# Does Anyone Use A Brita Filter?



## Ricriley (Jan 3, 2013)

Hi Everyone,

I've been brewing espresso for just over 3 months now, and I'm still refining my technique.

I've been using tap water with my Gaggia Classic, however there's Brita filter sat in the cupboard that we don't use. I have read that sometimes the water that comes out of the filter has small specks of black in it (probably charcoal used to filter the water), could this potentially damage my machine?

If it gets the thumbs up I'll buy more filters, which aren't quite as cheap as I thought they were, where does everyone buy theirs from?

Cheers,

Ric


----------



## aphelion (Nov 23, 2012)

Yep, definitely use it! will cut down on lime scale too.

I usually wait until there is a special offer on at sainsburys/tesco etc

You can often pick up 3 on the cheap


----------



## gmason (Aug 9, 2012)

I have been buying my water filters from Wilkinson's for the past 18 months or so.

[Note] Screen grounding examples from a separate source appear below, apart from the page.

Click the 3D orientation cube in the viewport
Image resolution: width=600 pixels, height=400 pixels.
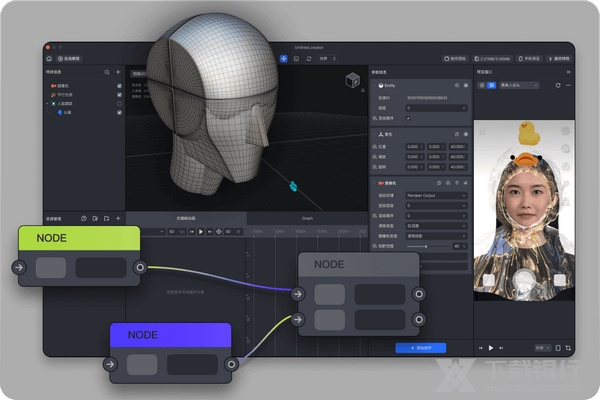(x=352, y=80)
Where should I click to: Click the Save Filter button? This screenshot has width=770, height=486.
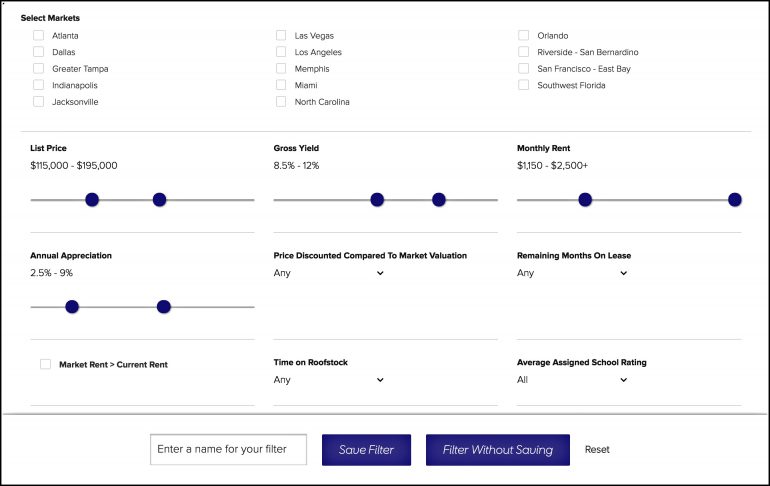[366, 450]
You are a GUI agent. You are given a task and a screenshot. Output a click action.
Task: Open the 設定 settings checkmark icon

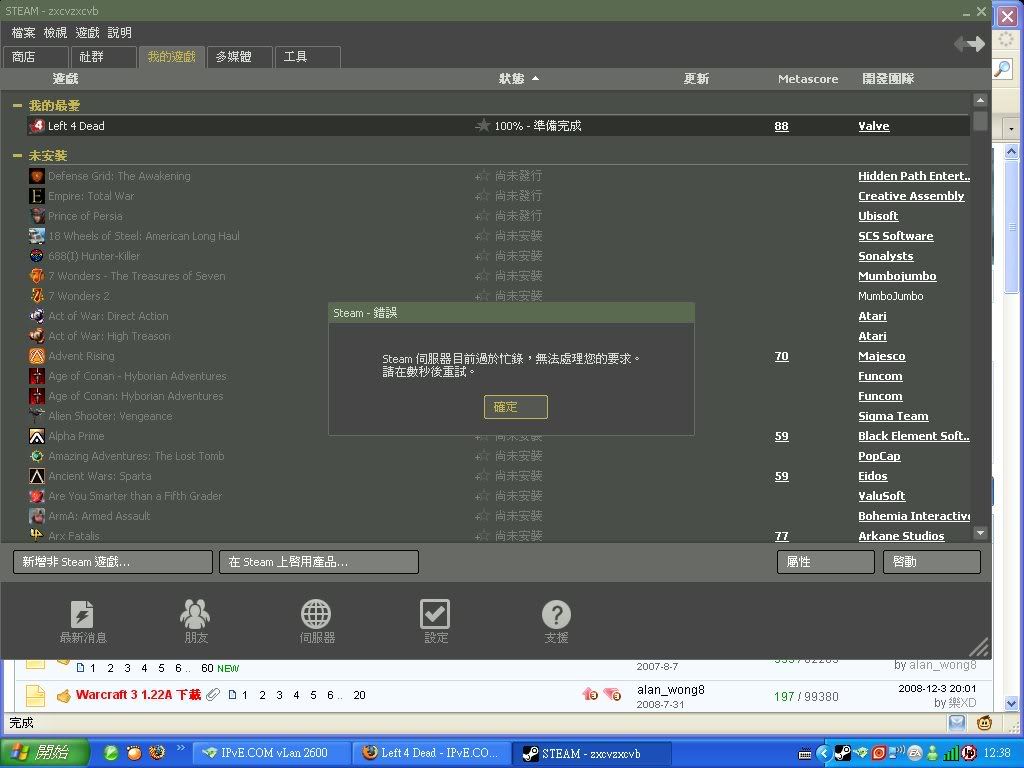(x=435, y=614)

A pack of three filters is around £5. Does the job!


----------



## Godders (Dec 29, 2012)

I've never seen any little black specks out of mine but even if I did I'd rather take my chances with those than the limescale!

I do exactly the same as aphelion and grab a load when they go on sale in my local Sainsburys. I've never been able to find them especially cheap anywhere else.


----------



## RisingPower (Dec 27, 2009)

Seen specks of charcoal out of brita filters and apparently they can get lodged in anti backflow valves but i've yet to see any issues.


----------



## The Systemic Kid (Nov 23, 2012)

Ricriley said:


> I have read that sometimes the water that comes out of the filter has small specks of black in it (probably charcoal used to filter the water), could this potentially damage my machine?
> 
> Ric


You are better off using filtered water especially if you are in a hard/semi hard water area. You machine's boiler will get scale build up. Volvic water is the nearest to the perfect water for brewing espresso and not causing lime scale build up. A Brita filter is a good alternative. If you are worried about specks of charcoal coming away from the filter, here's a tip. Don't pour directly from the Brita into your Classic. Pour into a clear jug, e.g. Pyrex and leave to settle. Any charcoal will settle at the bottom. You can then fill your Classic being careful not to let any charcoal specks through.


----------



## skenno (Oct 14, 2012)

I use Brita filters and haven't ever seen any black particles in the water. Even when I've kept the same filter for 6-8 weeks instead of the recommended 4 (no scale in the kettle after a couple of years so I'm thinking that's ok with my water).


----------



## coffeechap (Apr 5, 2012)

I use brita filters too, although they are the plumbed in commercial ones, brilliant quality water from them though


----------



## CamV6 (Feb 7, 2012)

The black particles come out when you rinse through a new cartridge. If you don't do this adequately then you may get the odd rogue speck in general use. I always prep a new cartridge by sinking it in water for 10 mins it so and then shake it under the water for a couple of minutes. Then put the cartridge in the jug. Fill the jug and pour away the first 4 litres of filtered water then you are good to go


----------



## N1l0c (Mar 19, 2012)

I use a Brita filter as well as an in-tank filter for the machine I have in London, we have incredibly hard water. In-tank filters are worth getting, would probably reduce the chance of any charcoal specks getting in to the machine at all.


----------